Ask: How do you design the sales funnel for products - johnmurch
Say you are building a SAAS application. How do you design your front end sales (beta accounts, free month, ebook, etc.) which leads to backend sales (consulting, yearly contract, etc.)<p>In terms of gamification - building viral loops like finishing profile (80% complete, e.g. linkedin) how do you keep track of those viral loops and integrate/design for them in product.<p>Hopefully it make sense, just looking for some tools/sites/ideas other than a pen and paper
======
sdotsen
Note, I'm not an expert, I just run a free SaaS application
(<http://www.ikeepm.com>). When I first started I tried 2-3 designs.

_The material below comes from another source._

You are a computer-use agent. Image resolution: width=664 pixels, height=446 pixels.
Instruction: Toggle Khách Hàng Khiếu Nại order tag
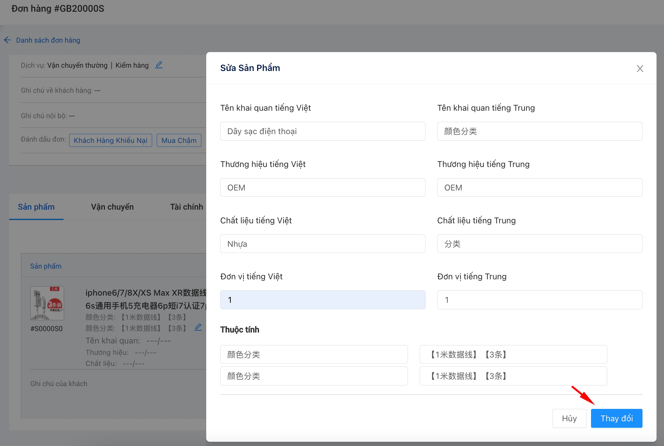pos(110,140)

There
were certain words I was using that didn't yield good results. Ultimately, I
tried copying what seemed to work for other SaaS companies. I tried to be
original but I'm not a CSS/HTML expert.

Two things I learned, people like photos. So I added large photos showcasing
some of the features. I also added larger buttons but the most important
factor was not requiring the user to confirm their email addresses. Sure I get
fake accounts, but I'll take that over losing customers who get frustrated
over "lost" emails or not being able to get started within minutes.

I changed my signup process by requiring just their email address and a
password. Once they signup/login, they can immediately use the service. I plan
on rewriting the app soon and putting out a new design. It can definitely be
better, but I just havent found the time to do it. So far it has worked well
for me.

------
grep
I'm also very interested in this question.